Such a simple everyday function, and yet so imperative to keep your skin and body in good health, and help your internal systems function to their best ability. Sleep. Sleep to improve your memory, be more alert, have more energy, be stress-free, and for reasons aplenty that elevate this humble habit to the essentials’ list.
Researchers Alyssa Lundahl and Timothy D Nelson of the University of Nebraska-Lincoln, USA, discovered that disruptive sleep or not snoozing for long enough has a direct impact on your eating habits and the way you behave. It leads to weight gain and can cause chronic conditions such as diabetes and heart disease among children and adults.
They found that poor sleep affects the hormone that controls your appetite. When in a state of unregulated fatigue, the body produces more cortisol and ghrelin, while depleting leptin. Cortisol is a stress hormone known to entice the reward sectors of the brain that yearn food. Ghrelin tells your body when to eat, and leptin hormones on the other hand tell your body when to stop eating. The imbalance will result in cravings for large helpings of carbohydrates and caffeine without a sense of control.

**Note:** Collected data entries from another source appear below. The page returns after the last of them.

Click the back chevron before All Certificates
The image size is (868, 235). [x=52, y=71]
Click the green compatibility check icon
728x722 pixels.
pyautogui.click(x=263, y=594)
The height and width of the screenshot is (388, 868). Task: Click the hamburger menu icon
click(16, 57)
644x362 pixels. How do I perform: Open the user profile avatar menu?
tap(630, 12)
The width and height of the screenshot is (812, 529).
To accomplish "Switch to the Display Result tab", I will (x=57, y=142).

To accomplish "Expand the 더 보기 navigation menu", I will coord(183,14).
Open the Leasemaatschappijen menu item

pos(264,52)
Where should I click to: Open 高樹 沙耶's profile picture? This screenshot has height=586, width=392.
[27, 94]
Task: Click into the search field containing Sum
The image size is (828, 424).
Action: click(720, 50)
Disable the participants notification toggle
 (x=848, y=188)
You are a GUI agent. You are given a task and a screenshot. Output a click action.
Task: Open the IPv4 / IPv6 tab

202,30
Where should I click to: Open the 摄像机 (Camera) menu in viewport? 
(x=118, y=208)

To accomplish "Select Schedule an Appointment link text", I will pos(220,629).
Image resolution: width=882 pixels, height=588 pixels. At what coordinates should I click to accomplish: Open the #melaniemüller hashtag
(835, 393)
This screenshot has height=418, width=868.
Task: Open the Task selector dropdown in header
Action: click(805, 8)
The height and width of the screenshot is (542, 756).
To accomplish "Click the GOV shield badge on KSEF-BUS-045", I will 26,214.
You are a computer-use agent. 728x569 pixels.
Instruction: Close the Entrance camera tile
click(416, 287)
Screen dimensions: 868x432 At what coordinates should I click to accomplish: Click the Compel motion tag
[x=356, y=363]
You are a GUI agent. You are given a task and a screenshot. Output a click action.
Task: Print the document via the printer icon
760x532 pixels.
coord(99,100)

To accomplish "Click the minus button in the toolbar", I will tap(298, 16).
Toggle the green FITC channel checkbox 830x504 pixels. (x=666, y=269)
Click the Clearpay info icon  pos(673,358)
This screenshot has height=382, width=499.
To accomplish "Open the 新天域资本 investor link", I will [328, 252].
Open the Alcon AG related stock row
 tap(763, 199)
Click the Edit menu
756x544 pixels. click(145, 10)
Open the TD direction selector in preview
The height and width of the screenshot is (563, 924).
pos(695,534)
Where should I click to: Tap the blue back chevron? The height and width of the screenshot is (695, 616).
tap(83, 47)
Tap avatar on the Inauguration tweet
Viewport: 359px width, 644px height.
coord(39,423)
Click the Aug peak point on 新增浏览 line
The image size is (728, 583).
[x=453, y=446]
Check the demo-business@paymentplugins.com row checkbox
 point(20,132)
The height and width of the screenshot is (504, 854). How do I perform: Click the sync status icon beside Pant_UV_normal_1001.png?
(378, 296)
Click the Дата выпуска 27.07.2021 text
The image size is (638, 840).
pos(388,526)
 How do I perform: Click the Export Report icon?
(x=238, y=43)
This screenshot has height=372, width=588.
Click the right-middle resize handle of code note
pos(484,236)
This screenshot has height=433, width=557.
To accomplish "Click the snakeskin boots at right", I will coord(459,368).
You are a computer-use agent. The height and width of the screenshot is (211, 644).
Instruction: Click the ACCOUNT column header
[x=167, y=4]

Lack of sleep also increases your stress levels. The thing to note about this cyclical spiral is that being stressed leads to poor decision making—which also translates in your food choices. Your body releases adrenaline and cortisol, which in the beginning when they peak lead you to experience loss of appetite. But, once the stress levels drop, your body pushes full-throttle to replenish the nutrients from your starvation period, and that’s where the culprit lies.
Both lack of sleep and stress lead to emotional eating. Instead of playing a victim to your hormones, learn to recognize your triggers and avoid them, and evaluate your sleeping patterns, pronto!